Post by Warren May »

Thanks, Simon. Good conversation that. I'm a Statistics Professor, 60 years old, facing semi-retirement with a modest pension and was thinking about turning a hobby into a part-time job. I don't feel my work is at the level of charging enough to make a profit, so it probably would end up in the red, at least for a couple of years, to better learn the craft.

If you consider the arithmetic they mention and build, say, 2 guitars a month, then you could do pretty well if you could keep a steady market going for a very high end product....

$1500 for materials for 2 gutars
$4000 for 200 hours @ $20 per hour for labor (that would be 50 hours per week for each month)
$ 100 per month for miscellaneous like website, etc.
$ 200 per month for insurance

Total cost for 2 guitars per month would be about $6,000. If you sold them for cost, that would yield your labor costs and you could make a pretty decent income of $48,000 per year.
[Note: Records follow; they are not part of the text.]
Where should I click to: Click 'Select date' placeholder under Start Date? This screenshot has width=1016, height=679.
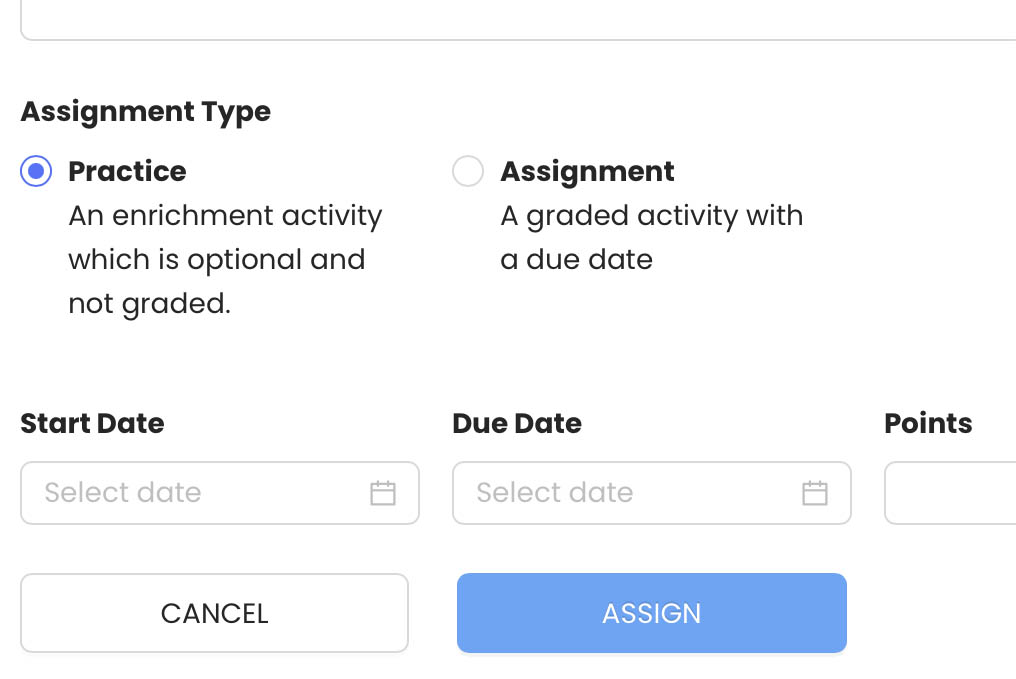[123, 492]
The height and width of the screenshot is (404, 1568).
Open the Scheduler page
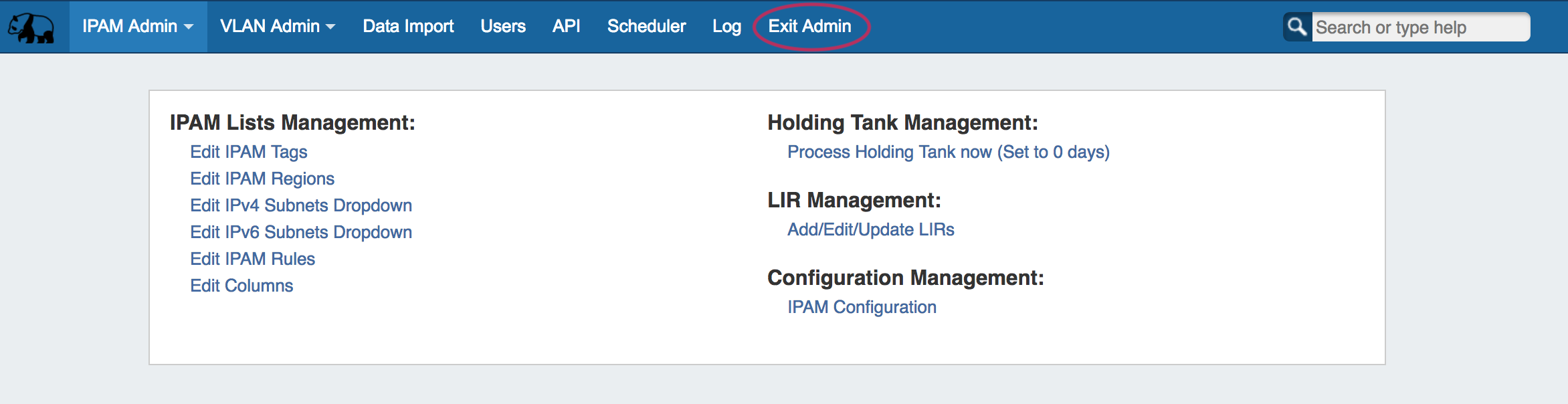click(646, 27)
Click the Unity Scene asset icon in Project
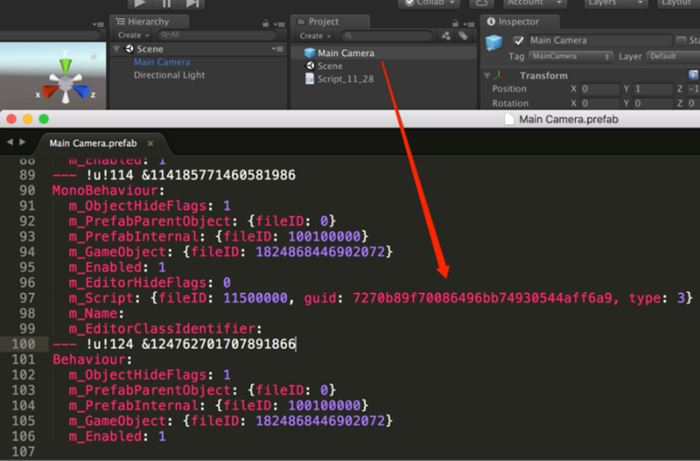Image resolution: width=700 pixels, height=461 pixels. [309, 66]
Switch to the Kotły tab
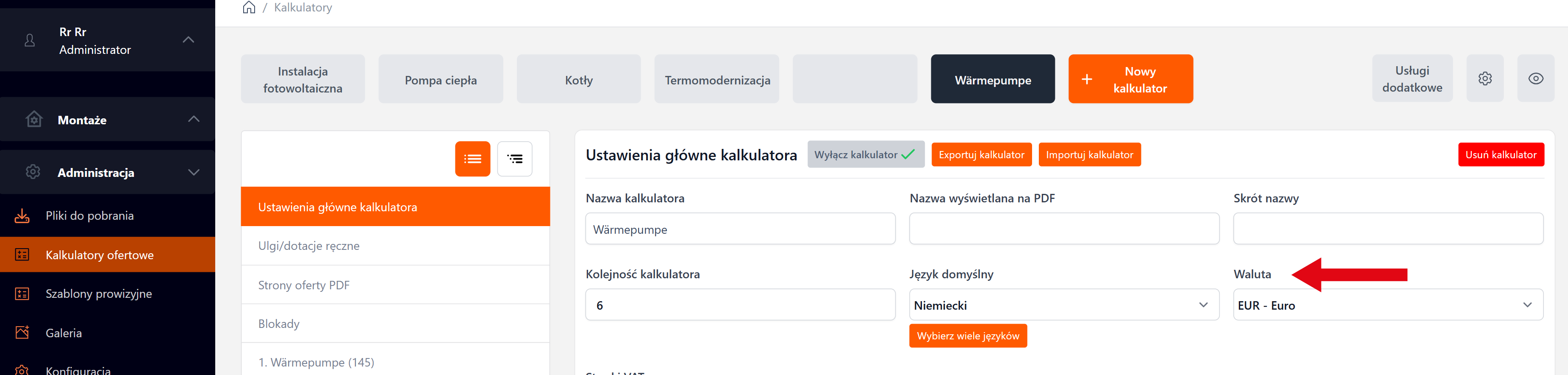The image size is (1568, 375). [578, 78]
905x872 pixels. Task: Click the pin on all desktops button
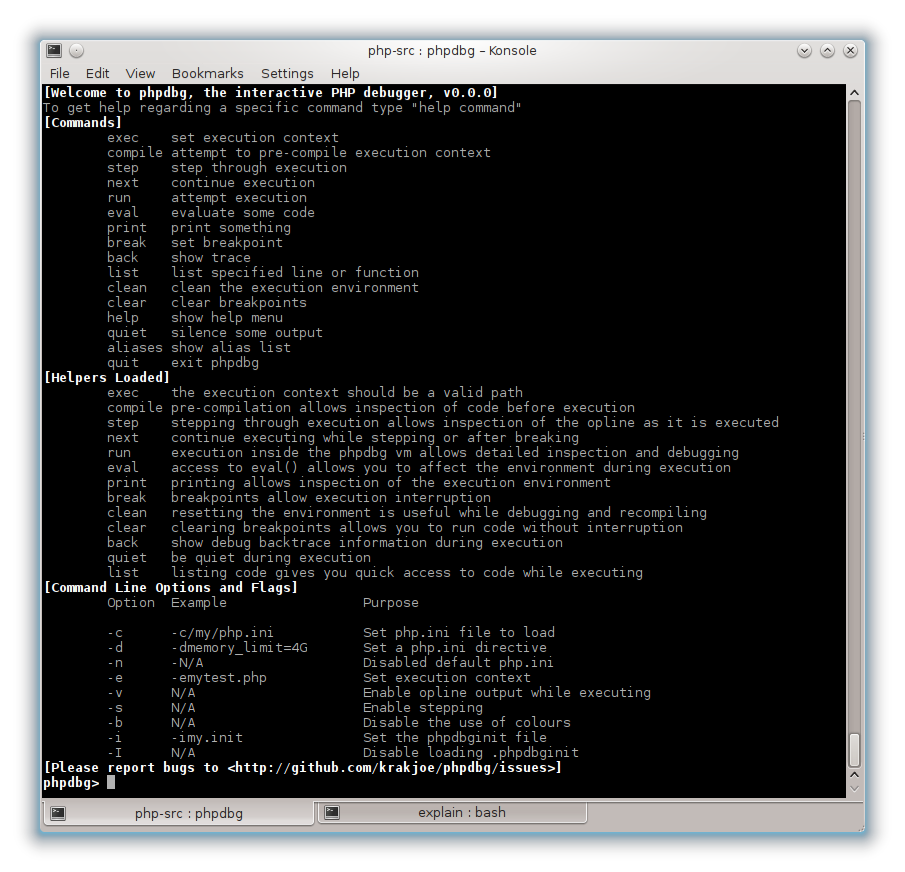point(77,51)
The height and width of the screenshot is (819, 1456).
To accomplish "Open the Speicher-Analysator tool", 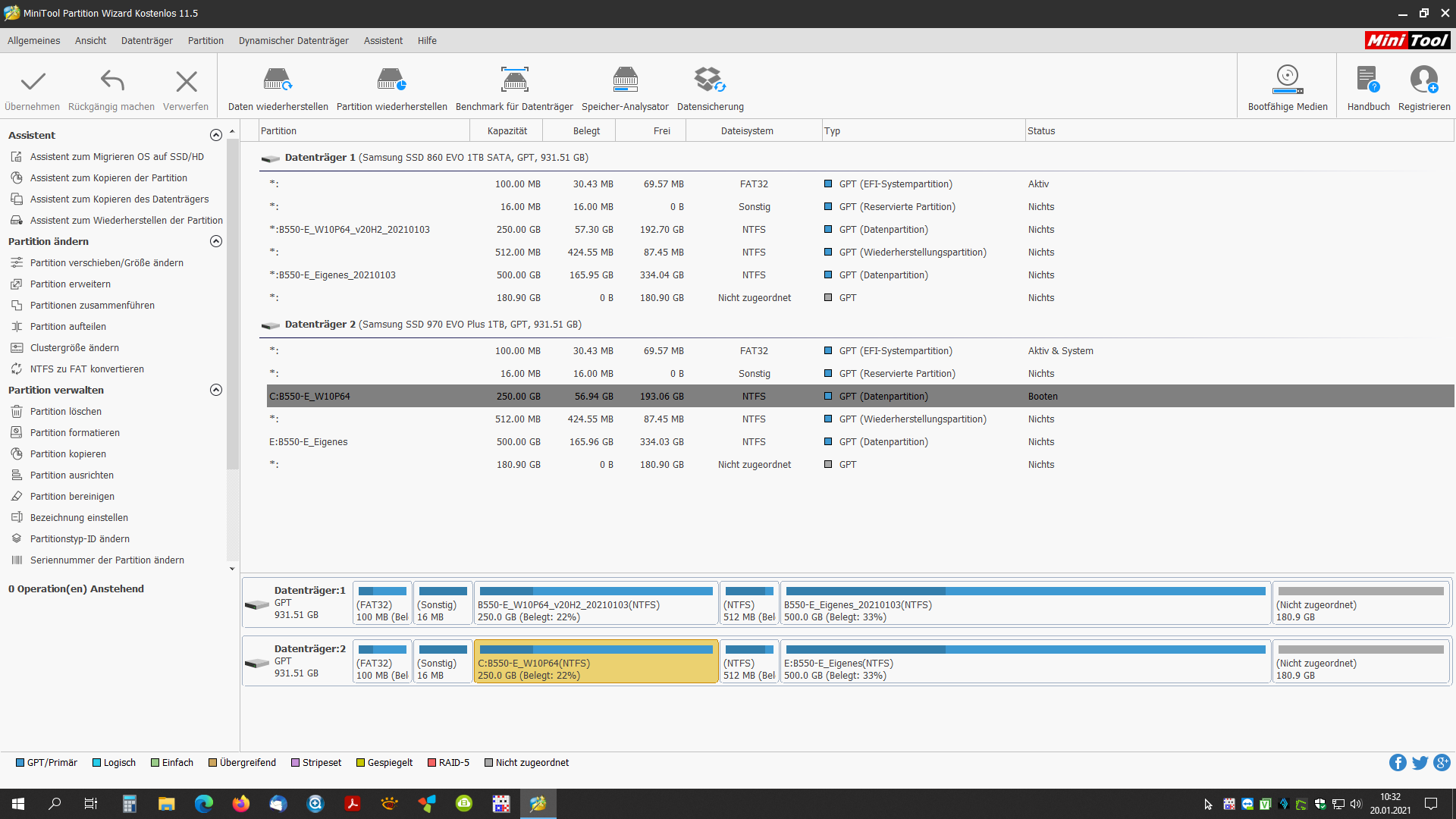I will tap(625, 80).
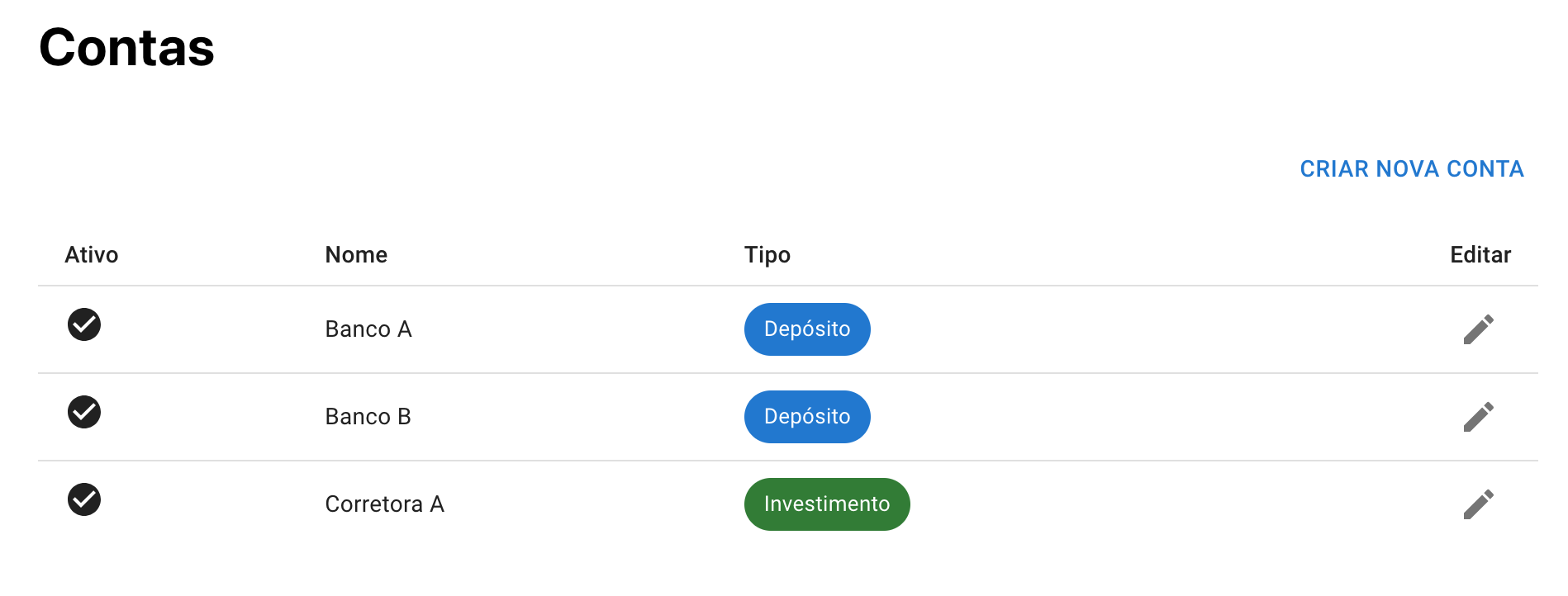The height and width of the screenshot is (596, 1568).
Task: Select the Banco A account name
Action: (x=368, y=329)
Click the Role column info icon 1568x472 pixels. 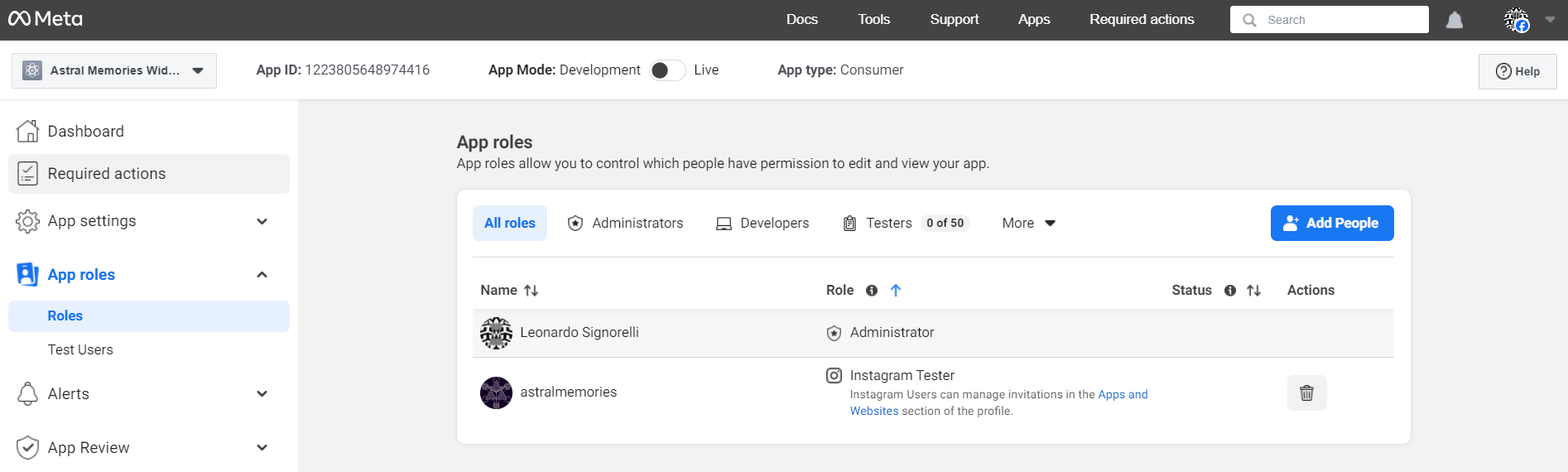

If you added an additional profit, you might ask $4,000 per guitar and make an additional $24,000 per year. That would be a pretty handsome salary but lots of shop time. If you only sell 1 guitar per month, that cuts everything in half so you are at $36,000 per year. Still okay but that's if everything goes well and you could keep sales or commissions. If you have a month or two with no sales but keep building, you could go into the red.

But, out of that you will certainly have tool costs and setbacks. Say, that's $8,000 per year figured in for unexpected costs and tool replacemnt. Still okay and after taxes you could make a profit IF you could sell 24 guitars a year. That probably wouldn't be consistent, so you could take on repair jobs but charge considerably more since those would require some time in consultation and pickup.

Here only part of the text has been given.